Studiare sui libri di fotografia è come mangiare pane fresco caldo. In questo periodo di pandemia ho fatto le stesse cose che di solito mi piace fare, non sono ricorsa a nuovi hobby, non ho cercato distrazioni. Il mio lavoro mi permette di fare continua ricerca che è uno splendido impegno. Questa rubrica nasce in questo momento non come urgenza ma come esigenza di parlare con il mio pubblico. P.S. Ho studiato nel 2014 in una biblioteca di Roma come leggere ad alta voce (ero incinta in quel periodo ❤️) , sono una lettrice volontaria per bambini, quindi nella rubrica leggo a fine video un albo illustrato.
La rubrica parlerà sempre di due libri, un libro di fotografia ed un albo illustrato.
Parto da Scianna perché questo video è dedicato alla mia Federica, insieme abbiamo visto ed udito questo fotografo all’Auditorium di Roma. Fu lì che gli ho sentito dire che “la massima ambizione per una fotografia è finire in un album di famiglia, mi ricordo che me lo appuntai e che Federica mi chiese “gli appunti” ma erano giusto due righe il resto restai ad ascoltarlo.
Lo specchio vuoto non è un libro con delle fotografie non un’autobriografia, ma un libro come dice nella premessa sulle sue divagazioni.
Se non volete leggere questo articolo ma ascoltarlo potete farlo questo link
Parte dal problema dei complessi che tutti noi abbiamo nel farci ritrarre, chiunque abbia avuto a che fare con la fotografia in modo professionale si è sentito dire “non sono fotogenica, ah io vengo malissimo in foto, mi aggiusti tu?”.
“Siamo uomini anche perché produciamo immagini, e produciamo e consumiamo immagini perché siamo uomini, per costruirci come indivdidui dotati di coscienza.”
“La fotografia costituisce una fetta di spazio tempo. La fotografia è straziante perché ci ha fatto credere che in un pezzettino di carta da conservare in un album di famiglia si potesse fermare il tempo. Grandiosa illusione che rivela l’inquietudine della cultura occidentale, illusione impossibile quella di fermare il tempo.”
“Ti ribadisce nel presente che ciò non è più, non è consolante.”
“Le fotografie accumulano il tempo, non lo sospendono, non restano immobili, cambiano. Noi che le guardiamo cambiamo.”
“Con la pratica autoscatto continua-condivisione di istanti della nostra vita, della nostra immagine, di fatto deleghiamo agli altri la delicata costruzione della nostra identità. L’esistenza stessa di una identità.
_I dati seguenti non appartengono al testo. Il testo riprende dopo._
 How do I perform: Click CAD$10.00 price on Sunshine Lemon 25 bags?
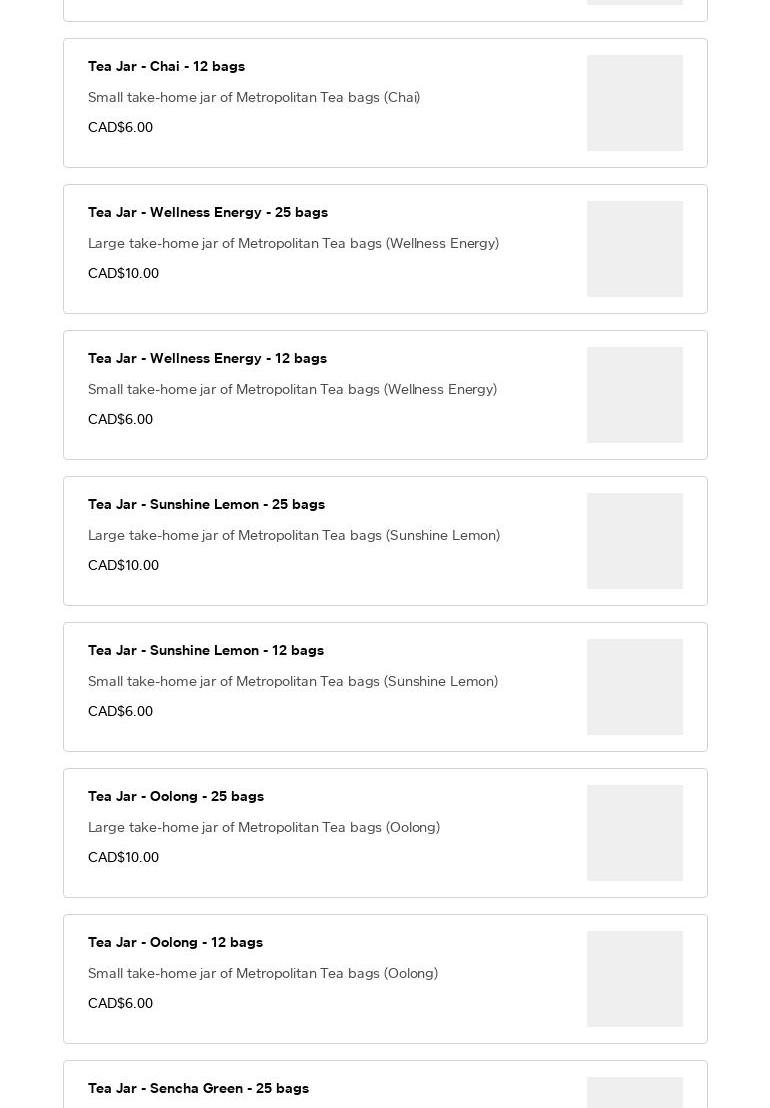123,566
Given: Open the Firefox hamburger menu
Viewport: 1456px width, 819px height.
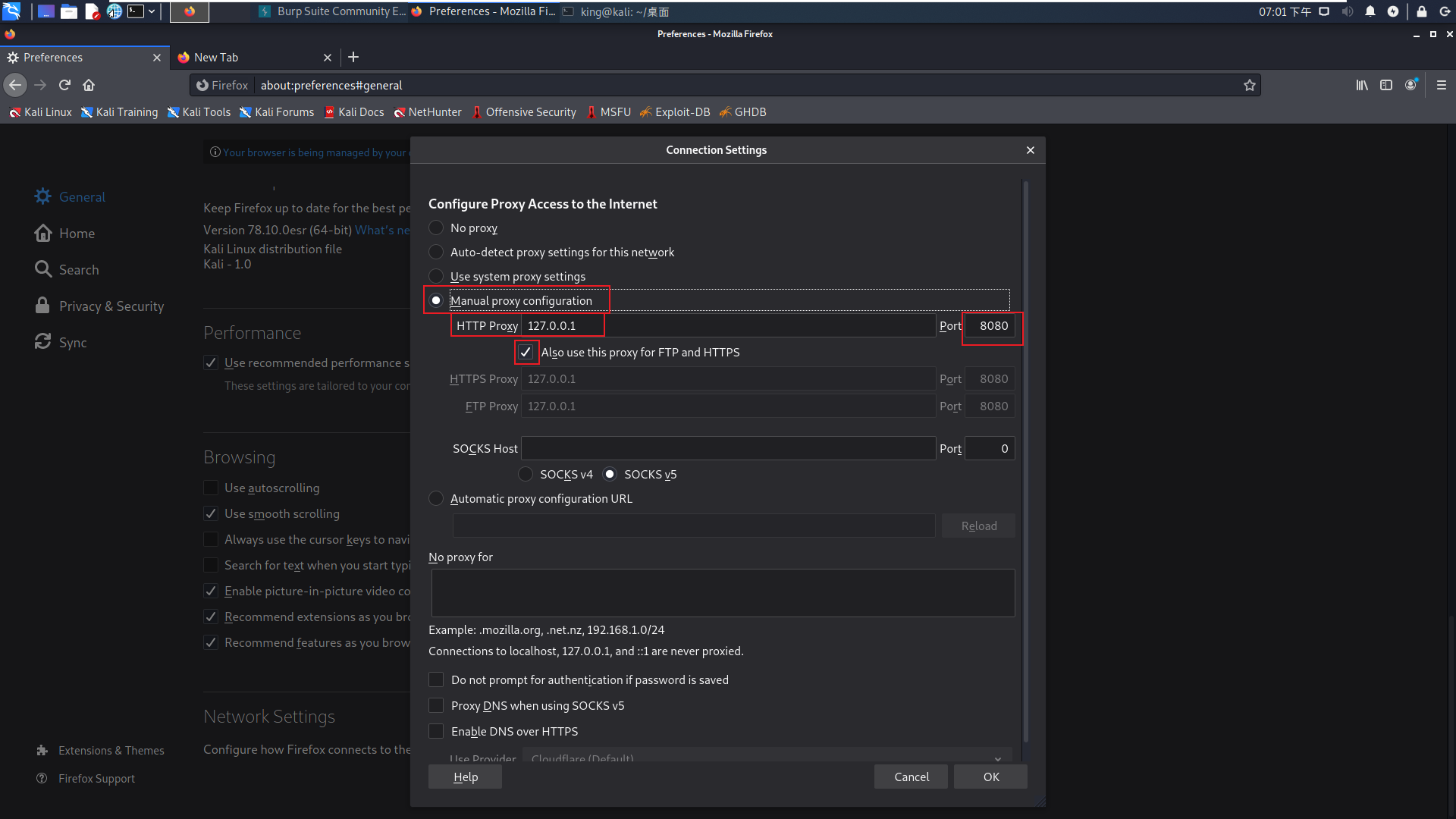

Vivere come se. Sfuggire alla depressione attraverso iniezioni continue di narcisismo. Ma se la propria vita ha bisogno dell’autoscatto per certificarsi di esistere è perché essa porta con sé un dubbio sulla propria esistenza. I selfie iniziano ad avere paura di fare la fine di Narciso, ma questa volta un Narciso terrorizzato dal fatto che dentro l’acqua tecnologica chew lo riflette non vede nessuno.”